• CONSIGNAS DE TRABAJO:
[A] Resume en dos oraciones el texto de más abajo sobre el femicidio de Cecilia.
[B] Según el texto sobre el femicidio de Cecilia, ¿cuántos femicidios se cuentan desde que comenzó la cuarentena?
[C] Continúa el texto sobre el femicidio de Cecilia a partir de su última oración.

• DOCUMENTO FUENTE:
_ _ _
Así era Cecilia, con una gran sensibilidad para disfrutar de la naturaleza y relacionarse con la gente de las más diversas culturas. Apañada con las acrobacias, con el plato de la zona o con el maquillaje infantil. Emocionada con los ríos y los cielos recorridos a lo largo de miles de kilómetros desde la Ribera maya hasta los pies del Uritorco. Y de cada emoción dejó testimonio en su cuaderno de viaje y en las fotos que compartía con sus amistades y familia.

Hasta que un día llegó a Capilla del Monte y desapareció. Pero el verbo desaparecer no tiene una conjugación aceptable en el terreno de los derechos humanos. Y si se trata de una mujer, asesinada por uno o más en circunstancias que aún se desconocen pero que se presumen horribles, no se perdió, no desapareció, no se murió, la mataron. Y por mucho que duela hay que sumarla a la lista de femicidios  y difundir la noticia. 

Muchas veces surge la discusión acerca de cómo se informa sobre un nuevo femicidio. Hasta qué punto la difusión de los números y las estadísticas no termina por banalizar y/o asumir como un dato más el asesinato de una mujer, por el simple hecho de ser mujer. Los contagiados, el clima, el dólar y las mujeres asesinadas, un rubro más en la grilla de noticias.

La violencia de género es el único delito que no disminuye en el contexto de la pandemia. Un nuevo femicidio y ya son 36 desde que comenzó la cuarentena. Y así, titulares que conmueven pero que lamentablemente ya no sorprenden a nadie. El efecto anestesiante de las noticias que se repiten una y otra vez con consecuencias no deseadas, pero casi inevitables cuando se hace poco más que informar.

Es verdad que la inmensa mayoría de estos crímenes son cometidos por las parejas o ex parejas de la víctima. Pero también hay otras circunstancias, en las que se evidencia aun con más fuerza y complejidad este fenómeno que se ha conceptualizado, de manera relativamente reciente, como violencia de género. “Y la culpa no era mía ni dónde estaba ni cómo vestía”, comenzaron a cantar Las Tesis en Valparaíso y rápidamente se convirtió en una performance replicada en todos los idiomas, en el mundo entero. ¿Por qué? Porque la violencia contra las mujeres no tiene fronteras, no se detiene ante una u otra manera de vestirse, de moverse, de ser.
_ _ _
[Entradas de datos recopiladas]
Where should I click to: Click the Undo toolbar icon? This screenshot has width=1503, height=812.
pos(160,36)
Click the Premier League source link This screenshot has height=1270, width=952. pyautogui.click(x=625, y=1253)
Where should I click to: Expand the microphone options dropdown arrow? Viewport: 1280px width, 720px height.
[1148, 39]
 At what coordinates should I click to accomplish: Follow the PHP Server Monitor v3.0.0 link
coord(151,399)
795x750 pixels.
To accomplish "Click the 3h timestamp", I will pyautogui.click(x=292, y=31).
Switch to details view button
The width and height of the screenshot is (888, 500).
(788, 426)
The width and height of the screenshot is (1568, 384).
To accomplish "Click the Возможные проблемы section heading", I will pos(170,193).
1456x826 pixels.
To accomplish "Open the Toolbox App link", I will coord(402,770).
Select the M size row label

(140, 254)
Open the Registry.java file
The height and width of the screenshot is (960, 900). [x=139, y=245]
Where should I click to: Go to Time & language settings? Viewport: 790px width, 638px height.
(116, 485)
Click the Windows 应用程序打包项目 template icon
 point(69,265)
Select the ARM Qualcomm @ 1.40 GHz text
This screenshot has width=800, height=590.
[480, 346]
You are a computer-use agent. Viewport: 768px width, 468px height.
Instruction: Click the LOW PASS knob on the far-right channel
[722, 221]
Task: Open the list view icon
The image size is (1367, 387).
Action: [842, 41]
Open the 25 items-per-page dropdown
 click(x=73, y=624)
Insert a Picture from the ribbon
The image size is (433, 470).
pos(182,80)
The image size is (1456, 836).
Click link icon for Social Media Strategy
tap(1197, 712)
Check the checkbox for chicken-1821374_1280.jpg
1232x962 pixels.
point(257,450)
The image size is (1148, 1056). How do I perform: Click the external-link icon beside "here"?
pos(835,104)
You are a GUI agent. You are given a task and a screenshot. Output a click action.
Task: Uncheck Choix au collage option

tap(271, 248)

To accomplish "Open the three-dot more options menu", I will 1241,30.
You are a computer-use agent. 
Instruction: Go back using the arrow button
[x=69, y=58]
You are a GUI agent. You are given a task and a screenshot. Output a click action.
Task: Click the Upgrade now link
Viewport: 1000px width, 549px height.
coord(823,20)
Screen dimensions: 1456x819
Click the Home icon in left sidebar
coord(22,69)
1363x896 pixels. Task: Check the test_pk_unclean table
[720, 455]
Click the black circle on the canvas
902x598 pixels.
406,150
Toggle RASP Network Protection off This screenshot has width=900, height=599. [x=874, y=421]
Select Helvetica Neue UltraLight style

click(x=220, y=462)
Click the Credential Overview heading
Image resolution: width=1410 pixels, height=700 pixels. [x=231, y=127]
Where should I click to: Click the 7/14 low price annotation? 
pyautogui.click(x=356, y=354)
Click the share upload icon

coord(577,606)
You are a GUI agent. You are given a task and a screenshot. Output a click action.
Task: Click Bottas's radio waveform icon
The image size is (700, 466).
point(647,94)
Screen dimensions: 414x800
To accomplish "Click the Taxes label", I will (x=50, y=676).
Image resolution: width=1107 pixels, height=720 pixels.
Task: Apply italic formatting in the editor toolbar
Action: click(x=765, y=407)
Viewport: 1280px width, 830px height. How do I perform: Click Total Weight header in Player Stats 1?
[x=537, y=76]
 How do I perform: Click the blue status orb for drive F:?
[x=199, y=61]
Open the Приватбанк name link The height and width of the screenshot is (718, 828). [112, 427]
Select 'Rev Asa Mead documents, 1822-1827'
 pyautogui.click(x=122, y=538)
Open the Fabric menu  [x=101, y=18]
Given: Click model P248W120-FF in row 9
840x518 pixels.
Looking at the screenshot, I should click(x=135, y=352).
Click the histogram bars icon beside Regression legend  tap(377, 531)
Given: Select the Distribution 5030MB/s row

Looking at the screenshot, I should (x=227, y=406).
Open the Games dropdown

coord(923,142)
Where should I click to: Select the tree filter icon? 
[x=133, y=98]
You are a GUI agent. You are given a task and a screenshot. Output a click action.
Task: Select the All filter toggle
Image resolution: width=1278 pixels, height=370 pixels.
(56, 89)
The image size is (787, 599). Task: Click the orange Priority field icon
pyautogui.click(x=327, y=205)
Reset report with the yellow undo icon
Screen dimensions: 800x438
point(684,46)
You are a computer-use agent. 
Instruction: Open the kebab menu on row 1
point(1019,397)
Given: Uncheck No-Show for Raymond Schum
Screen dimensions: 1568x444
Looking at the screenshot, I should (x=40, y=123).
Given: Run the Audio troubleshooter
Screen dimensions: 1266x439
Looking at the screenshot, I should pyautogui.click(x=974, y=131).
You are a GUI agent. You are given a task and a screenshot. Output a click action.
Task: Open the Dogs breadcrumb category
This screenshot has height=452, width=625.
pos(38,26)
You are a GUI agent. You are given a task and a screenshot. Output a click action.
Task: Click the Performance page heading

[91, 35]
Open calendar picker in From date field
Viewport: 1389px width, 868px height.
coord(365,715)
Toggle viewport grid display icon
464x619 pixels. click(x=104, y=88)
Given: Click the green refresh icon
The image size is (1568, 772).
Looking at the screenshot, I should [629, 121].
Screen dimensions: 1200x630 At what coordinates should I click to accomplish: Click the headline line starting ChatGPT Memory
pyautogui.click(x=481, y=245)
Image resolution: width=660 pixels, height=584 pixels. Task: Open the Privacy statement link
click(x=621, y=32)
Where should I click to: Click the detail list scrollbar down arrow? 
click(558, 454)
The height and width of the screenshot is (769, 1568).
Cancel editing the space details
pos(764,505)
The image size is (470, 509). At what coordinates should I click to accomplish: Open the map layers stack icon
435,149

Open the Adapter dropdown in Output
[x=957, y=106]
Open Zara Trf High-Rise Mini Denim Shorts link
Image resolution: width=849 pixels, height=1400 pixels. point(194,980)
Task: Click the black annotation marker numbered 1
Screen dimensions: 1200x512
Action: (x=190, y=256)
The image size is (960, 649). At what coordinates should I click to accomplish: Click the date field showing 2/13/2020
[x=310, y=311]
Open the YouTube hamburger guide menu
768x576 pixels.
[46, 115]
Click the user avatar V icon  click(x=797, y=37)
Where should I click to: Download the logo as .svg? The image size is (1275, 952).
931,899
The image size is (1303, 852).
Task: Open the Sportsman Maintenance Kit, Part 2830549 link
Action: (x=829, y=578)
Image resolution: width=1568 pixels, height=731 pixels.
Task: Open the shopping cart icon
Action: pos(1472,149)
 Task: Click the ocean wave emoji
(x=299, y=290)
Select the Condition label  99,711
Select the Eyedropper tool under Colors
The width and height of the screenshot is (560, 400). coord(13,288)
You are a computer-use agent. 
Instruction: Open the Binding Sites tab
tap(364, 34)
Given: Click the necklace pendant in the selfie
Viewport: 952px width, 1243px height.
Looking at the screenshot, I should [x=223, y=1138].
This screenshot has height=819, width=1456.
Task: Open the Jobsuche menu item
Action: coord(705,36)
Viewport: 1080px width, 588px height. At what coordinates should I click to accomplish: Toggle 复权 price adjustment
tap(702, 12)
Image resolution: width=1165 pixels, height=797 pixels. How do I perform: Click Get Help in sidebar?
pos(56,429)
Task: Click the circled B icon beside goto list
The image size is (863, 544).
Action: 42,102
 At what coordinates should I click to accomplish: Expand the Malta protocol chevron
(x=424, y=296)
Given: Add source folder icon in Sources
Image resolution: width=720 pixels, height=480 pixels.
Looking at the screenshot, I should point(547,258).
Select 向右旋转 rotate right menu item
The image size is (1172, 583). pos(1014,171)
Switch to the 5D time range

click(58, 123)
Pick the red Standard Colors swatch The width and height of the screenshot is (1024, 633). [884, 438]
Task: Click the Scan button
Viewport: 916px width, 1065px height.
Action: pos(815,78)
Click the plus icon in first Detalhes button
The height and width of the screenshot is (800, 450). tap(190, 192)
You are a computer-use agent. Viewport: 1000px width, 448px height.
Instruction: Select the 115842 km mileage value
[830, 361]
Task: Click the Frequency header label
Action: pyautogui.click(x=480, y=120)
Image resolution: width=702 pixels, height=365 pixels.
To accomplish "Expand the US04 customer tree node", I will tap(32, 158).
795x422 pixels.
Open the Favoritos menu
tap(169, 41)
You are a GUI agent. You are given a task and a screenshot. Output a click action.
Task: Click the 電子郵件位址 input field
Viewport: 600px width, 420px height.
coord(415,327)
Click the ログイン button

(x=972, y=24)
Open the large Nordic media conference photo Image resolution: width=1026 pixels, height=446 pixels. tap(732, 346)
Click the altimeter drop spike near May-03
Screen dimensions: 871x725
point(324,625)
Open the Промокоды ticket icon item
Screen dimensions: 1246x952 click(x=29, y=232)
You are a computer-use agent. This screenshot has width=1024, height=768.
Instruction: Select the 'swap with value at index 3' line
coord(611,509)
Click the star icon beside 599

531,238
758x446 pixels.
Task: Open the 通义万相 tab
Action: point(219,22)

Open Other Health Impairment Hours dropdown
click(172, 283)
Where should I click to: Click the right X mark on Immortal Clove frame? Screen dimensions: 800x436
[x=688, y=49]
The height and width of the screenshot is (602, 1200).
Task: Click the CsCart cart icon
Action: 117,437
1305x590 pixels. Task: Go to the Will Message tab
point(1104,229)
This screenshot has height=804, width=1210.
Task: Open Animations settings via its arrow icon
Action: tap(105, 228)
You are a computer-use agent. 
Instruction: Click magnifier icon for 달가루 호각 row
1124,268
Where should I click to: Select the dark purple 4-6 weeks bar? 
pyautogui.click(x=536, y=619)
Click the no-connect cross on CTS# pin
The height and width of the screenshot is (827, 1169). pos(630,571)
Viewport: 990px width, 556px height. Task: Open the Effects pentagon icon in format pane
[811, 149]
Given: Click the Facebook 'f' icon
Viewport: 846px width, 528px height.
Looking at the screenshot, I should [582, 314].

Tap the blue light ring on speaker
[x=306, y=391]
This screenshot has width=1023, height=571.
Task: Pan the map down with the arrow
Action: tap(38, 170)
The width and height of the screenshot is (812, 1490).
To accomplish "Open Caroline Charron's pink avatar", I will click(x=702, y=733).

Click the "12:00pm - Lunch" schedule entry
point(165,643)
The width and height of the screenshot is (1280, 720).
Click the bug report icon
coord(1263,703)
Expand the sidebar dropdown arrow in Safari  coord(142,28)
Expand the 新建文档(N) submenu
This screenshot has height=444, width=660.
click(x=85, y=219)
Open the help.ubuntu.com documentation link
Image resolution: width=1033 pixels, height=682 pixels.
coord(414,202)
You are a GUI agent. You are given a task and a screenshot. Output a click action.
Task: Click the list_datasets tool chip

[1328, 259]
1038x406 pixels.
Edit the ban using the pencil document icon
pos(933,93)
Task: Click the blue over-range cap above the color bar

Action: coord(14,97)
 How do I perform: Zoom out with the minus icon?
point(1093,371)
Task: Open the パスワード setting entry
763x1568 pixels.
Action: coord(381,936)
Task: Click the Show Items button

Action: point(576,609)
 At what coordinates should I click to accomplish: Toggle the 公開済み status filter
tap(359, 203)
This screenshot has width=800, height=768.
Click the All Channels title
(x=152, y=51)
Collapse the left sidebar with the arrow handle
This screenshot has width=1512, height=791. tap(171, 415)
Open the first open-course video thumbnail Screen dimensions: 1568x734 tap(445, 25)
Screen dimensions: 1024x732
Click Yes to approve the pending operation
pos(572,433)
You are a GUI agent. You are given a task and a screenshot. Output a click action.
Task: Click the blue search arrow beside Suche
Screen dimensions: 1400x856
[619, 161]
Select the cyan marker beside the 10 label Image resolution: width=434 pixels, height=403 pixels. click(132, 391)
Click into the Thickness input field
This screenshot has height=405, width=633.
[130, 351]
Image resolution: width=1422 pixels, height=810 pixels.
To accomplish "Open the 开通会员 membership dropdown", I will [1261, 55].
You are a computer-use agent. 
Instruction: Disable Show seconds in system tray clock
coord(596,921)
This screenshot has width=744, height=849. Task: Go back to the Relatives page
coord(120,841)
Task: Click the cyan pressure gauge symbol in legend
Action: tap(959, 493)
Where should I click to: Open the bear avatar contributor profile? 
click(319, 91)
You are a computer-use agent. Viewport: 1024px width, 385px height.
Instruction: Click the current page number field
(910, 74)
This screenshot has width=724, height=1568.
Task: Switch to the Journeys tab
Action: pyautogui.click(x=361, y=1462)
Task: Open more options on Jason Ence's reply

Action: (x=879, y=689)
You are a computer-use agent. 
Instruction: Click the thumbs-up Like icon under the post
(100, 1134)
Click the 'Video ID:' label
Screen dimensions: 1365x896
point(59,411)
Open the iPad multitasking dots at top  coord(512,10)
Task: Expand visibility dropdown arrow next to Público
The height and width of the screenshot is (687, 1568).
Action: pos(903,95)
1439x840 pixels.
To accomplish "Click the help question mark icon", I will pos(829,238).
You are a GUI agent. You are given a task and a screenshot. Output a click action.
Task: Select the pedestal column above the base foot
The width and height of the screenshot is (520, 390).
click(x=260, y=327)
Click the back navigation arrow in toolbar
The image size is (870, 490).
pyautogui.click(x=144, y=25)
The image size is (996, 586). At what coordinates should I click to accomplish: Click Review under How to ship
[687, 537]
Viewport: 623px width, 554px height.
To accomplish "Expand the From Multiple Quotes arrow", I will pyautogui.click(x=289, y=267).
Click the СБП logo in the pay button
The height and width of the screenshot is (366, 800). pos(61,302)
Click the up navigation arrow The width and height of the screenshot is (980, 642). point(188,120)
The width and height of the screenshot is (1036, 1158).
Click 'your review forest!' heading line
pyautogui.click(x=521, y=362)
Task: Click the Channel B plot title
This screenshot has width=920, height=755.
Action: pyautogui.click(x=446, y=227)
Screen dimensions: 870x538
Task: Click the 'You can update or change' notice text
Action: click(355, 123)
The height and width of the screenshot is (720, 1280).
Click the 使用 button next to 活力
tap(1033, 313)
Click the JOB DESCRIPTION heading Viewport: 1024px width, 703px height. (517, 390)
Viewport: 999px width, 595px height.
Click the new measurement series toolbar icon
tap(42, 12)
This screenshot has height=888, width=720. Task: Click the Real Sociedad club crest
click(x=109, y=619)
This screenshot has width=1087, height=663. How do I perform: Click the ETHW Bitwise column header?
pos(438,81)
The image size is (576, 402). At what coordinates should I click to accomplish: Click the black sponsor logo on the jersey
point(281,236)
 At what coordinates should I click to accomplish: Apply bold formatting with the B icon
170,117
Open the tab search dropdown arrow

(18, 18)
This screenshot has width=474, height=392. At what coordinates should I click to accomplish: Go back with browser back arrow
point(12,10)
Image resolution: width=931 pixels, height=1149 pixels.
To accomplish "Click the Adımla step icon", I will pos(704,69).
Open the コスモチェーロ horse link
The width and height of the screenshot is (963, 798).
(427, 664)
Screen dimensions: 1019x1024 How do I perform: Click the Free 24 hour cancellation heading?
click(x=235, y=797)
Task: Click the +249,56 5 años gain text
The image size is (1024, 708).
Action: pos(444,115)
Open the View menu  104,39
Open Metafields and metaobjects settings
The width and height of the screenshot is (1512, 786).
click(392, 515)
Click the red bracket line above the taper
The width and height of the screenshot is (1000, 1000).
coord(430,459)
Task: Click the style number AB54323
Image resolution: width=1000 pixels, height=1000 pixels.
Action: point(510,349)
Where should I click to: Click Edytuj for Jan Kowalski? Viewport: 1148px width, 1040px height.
_ _ _
• RESPUESTAS POR ÍTEM:
[A] Cecilia, que recorrió miles de kilómetros desde la Ribera maya hasta los pies del Uritorco, llegó a Capilla del Monte y desapareció; el texto afirma que no desapareció sino que la mataron, y que hay que sumarla a la lista de femicidios. También advierte que la difusión de cifras puede banalizar estos asesinatos y sostiene que la violencia contra las mujeres no tiene fronteras.

[B] Ya son 36 desde que comenzó la cuarentena.

[C]
Por eso Cecilia duele tanto. Y no hay explicación posible en su modo de ser, sencilla, soñadora, viajera y experta en artes marciales; ni en sus relaciones, niños, niñas, familias y amantes del viajar, como ella.

Aunque finalmente se encuentre y castigue a sus asesinos, algo indispensable no sólo para llevar algo de paz a sus allegados sino para garantizar un mínimo de convivencia social, nada nos devolverá a Cecilia y tampoco ayudará a que esto no vuelva a pasar.

Lo que sí es posible es intentar ir más allá del horror que provoca este nuevo femicidio y de la tentación de convertir en monstruos a sus asesinos. 

Cecilia Gisela Basaldúa antes de ser víctima es una mujer, con ese rostro y esa vitalidad que muestran las imágenes. Quienes le quitaron la vida no son ni monstruos ni bestias. Por mucho que nos pese son humanos, producto seguramente de la peor educación y circunstancias de existencia. Ahí se pueden encontrar las pistas para pensar cómo prevenir las violencias y para asumir que el legítimo clamor de justicia por Cecilia no puede ni debe quedarse allí. 

La resolución judicial de “el caso” es condición necesaria pero no suficiente. La educación y las políticas efectivas de prevención de todo tipo de violencia hacia las mujeres siguen siendo la asignatura pendiente.